_EXERCISE DESCRIPTION:_ Extract the items that run from the line containing "You are a GUI" through the line containing "coordinates (891, 45).", both included, and reproduce them word for word.
— START OF GIVEN RECORDS —
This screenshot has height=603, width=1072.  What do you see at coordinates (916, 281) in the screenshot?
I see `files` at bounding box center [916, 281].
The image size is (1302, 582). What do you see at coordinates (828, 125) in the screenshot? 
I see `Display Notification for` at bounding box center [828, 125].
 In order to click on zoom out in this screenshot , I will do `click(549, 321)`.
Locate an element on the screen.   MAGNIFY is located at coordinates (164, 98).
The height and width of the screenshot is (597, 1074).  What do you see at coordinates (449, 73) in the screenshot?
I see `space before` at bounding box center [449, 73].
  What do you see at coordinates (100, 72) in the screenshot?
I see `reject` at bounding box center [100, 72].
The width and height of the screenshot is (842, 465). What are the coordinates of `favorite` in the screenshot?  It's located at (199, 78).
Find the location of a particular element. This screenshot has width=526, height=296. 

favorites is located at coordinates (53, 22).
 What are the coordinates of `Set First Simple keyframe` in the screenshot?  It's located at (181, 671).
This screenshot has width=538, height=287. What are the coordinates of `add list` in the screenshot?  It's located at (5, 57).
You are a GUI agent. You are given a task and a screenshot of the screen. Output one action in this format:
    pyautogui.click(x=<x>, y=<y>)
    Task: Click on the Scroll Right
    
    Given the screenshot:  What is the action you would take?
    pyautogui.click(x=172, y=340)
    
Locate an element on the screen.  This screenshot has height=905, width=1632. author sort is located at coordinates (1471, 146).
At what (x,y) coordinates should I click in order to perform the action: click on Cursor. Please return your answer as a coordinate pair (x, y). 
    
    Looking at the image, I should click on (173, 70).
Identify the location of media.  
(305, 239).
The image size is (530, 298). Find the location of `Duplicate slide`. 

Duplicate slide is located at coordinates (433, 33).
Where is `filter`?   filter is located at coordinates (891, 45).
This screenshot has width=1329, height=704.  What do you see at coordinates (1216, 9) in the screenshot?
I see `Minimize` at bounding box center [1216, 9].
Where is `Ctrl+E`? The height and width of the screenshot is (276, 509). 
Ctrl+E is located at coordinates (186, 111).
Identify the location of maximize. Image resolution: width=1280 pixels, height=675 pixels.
— END OF GIVEN RECORDS —
_REPLY:_
You are a GUI agent. You are given a task and a screenshot of the screen. Output one action in this format:
    pyautogui.click(x=<x>, y=<y>)
    Task: Click on the Scroll Right
    
    Given the screenshot:  What is the action you would take?
    pyautogui.click(x=172, y=340)
    
Locate an element on the screen.  This screenshot has height=905, width=1632. author sort is located at coordinates (1471, 146).
At what (x,y) coordinates should I click in order to perform the action: click on Cursor. Please return your answer as a coordinate pair (x, y). 
    
    Looking at the image, I should click on (173, 70).
Identify the location of media.  
(305, 239).
The image size is (530, 298). Find the location of `Duplicate slide`. 

Duplicate slide is located at coordinates (433, 33).
Where is `filter`?   filter is located at coordinates (891, 45).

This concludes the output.